Data Series Part 2: Identifying healthcare business KPIs to grow Physician-Owned Practices.

Let’s start with the basics.

Welcome to part 2 of our data series! (You can catch up on part one here.) Everyone loves to talk about “data,” but you’d be surprised how many decision makers lack a data analyst to take the time to make it useful or useable. Today, our starting point is identifying healthcare business key performance indicators (KPIs), measurable data points that show progress towards a particular company/divisional/individual goal.

It’s easy to establish simple KPIs like “revenue” or “income” and rate the entire company based on those broad metrics. But while those items may be easy to track, they often won’t provide much insight into how each division/employee is performing. Going slightly deeper, effective KPIs have the four following characteristics:

1. Objectively Measurable

Any KPI you establish should be able to be measured without anyone questioning the metric. If people question the methodology of calculating the number, they won’t accept being evaluated by it. There may be subjective parts of your business you want to track, but unless there is a way to convert those into objective metrics, they won’t be effective KPIs. To paraphrase management guru Peter Drucker, “If you can’t measure it, you can’t manage it.” This can involve being very wary about the difference between quantified data, and qualified data masquerading as quantified data (so, for example, hard data that ultimately relies on a subjective score assigned by someone.)
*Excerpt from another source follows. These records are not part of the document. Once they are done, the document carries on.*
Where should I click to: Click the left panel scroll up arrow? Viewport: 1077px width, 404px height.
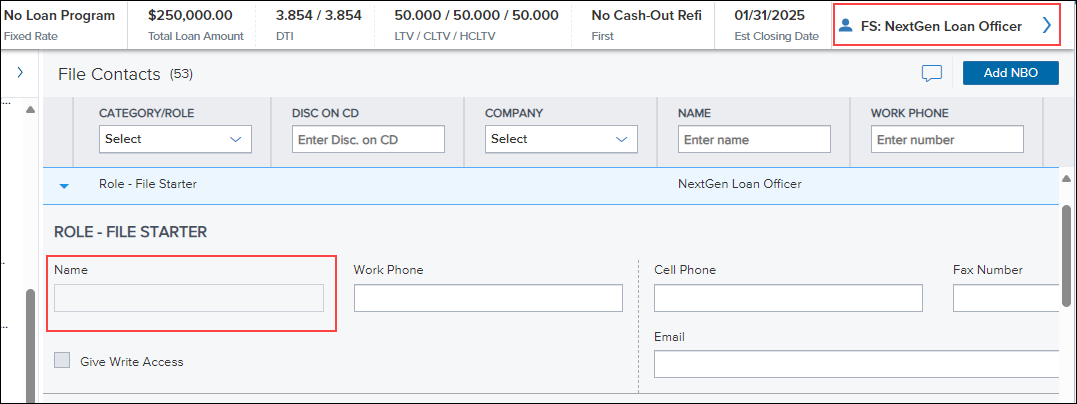pos(30,110)
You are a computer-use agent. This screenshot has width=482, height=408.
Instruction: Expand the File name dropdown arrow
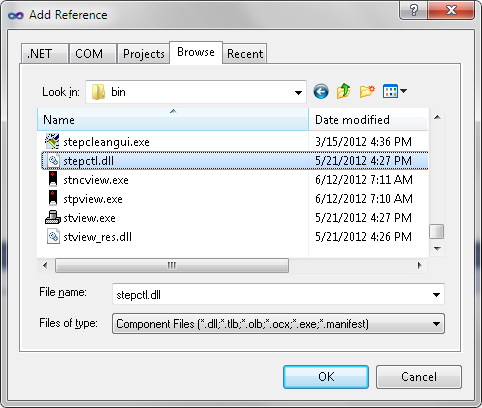tap(436, 295)
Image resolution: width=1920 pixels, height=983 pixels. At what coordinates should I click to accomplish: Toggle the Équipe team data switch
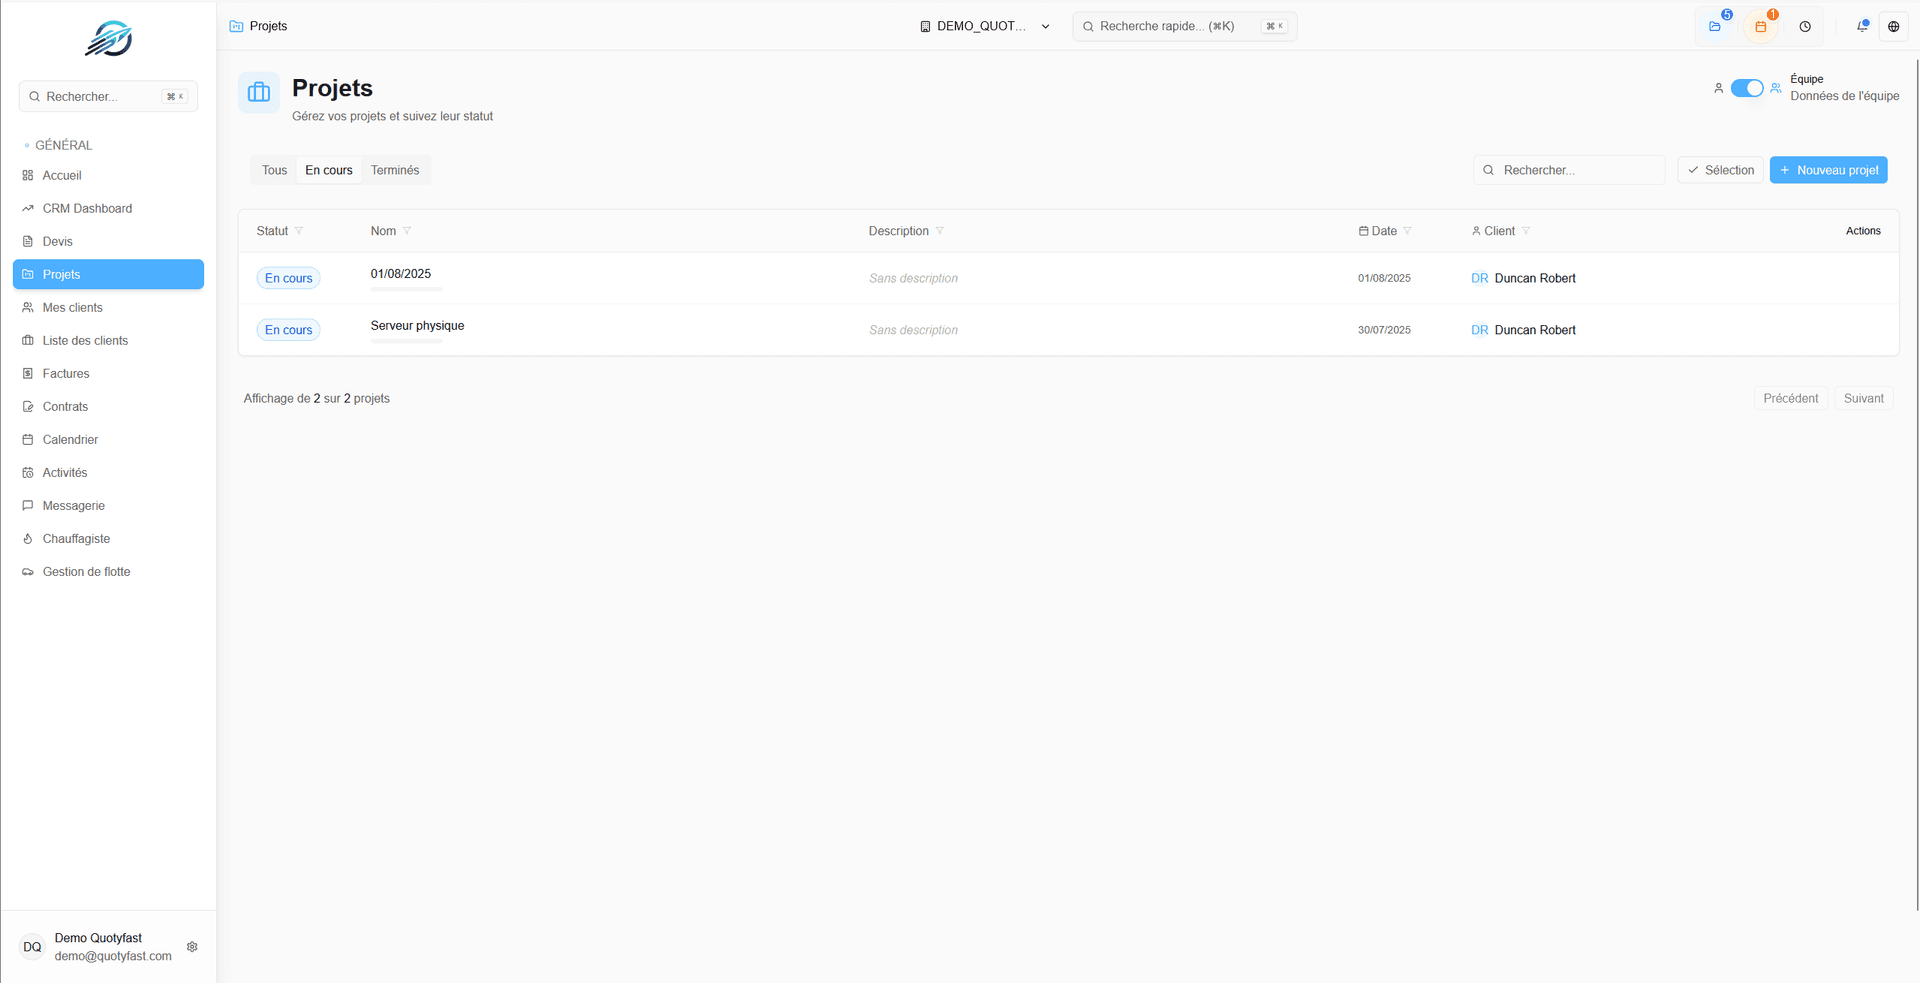click(x=1746, y=88)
Good examples of quantified data for a practice: New revenue, patient satisfaction (though the scores may be qualified, their aggregation is quantifiable), provider utilization, days in accounts receivable, net collection percentage, revenue per unit, cost per case, recovery time, turn over time, and even certain clinical data, like patient transfer rate (objective data from an EHR/EMR system can be really helpful here, if you can get that access.)

2. Easily Measurable

Ideally, you should be able to use systems that are already in place for tracking KPIs instead of creating new tracking systems. If you need to dedicate significant resources to just tracking the data, chances are it won’t be worth the effort.

Good examples for a practice: Revenue and net income, patient satisfaction or certain clinical data, provider/OR utilization, number of cases, on-time starts, same day cancellation rate

3. Connects with Practice Goals

Any KPI you establish needs to fit with your overall practice goals. So, before you work on establishing individual KPIs, ensure that you know what your practice goals are. For example, airlines know that their customers care about getting where they need to go on time (without their flight being cancelled) and with their baggage. To track this, United established the Global Performance Commitment. All United employees are measured, at least in part, based on the entire company’s on-time arrival percentage, completion factor (flights that weren’t cancelled), and mishandled baggage rate (MBR). Not every employee can affect these metrics on a daily basis, but United knows that if the company performs well on these metrics, their market share, customer satisfaction, and profit will all improve.

Good examples for an anesthesia practice: Provider utilization, new revenue, net income/margin, on-time starts.

4. Influenceable by the Employee or Department

In the above example, we noted that every employee can’t affect certain metrics, and that matters when evaluating and tracking progress based on data-driven goals. If an employee has no impact on a particular metric, it’s unlikely that they’ll ever really buy into using it as a KPI, or feel incredibly stressed out by being evaluated by something outside of their control. (Imagine if your work performance was influenced by the weather forecast!) While United’s KPIs are objectively and easily measurable—and fit with the company’s overall goals—each division in United needs to translate those KPIs into how that division can actually impact those KPIs. For example, the maintenance division needs to implement specific actions/plans to ensure minimal downtime of United’s fleet, which would lead to fewer cancellations and more on-time arrivals. Without this last step, employees won’t feel ownership over the KPI and therefore won’t work on improving it.

Good examples for an anesthesia practice: Patient satisfaction (for your clinical staff), average revenue per unit (for your billing department), provider utilization (for your admin team).

Putting it all Together

Establishing effective KPIs provides a common language with which to discuss and measure performance of your staff. Having ineffective KPIs is a waste of time and energy. Make sure you are clear on your overall practice goals, and then establish employee- or department-specific KPIs that are objective, easy to measure, and something that the employee/group can actually impact.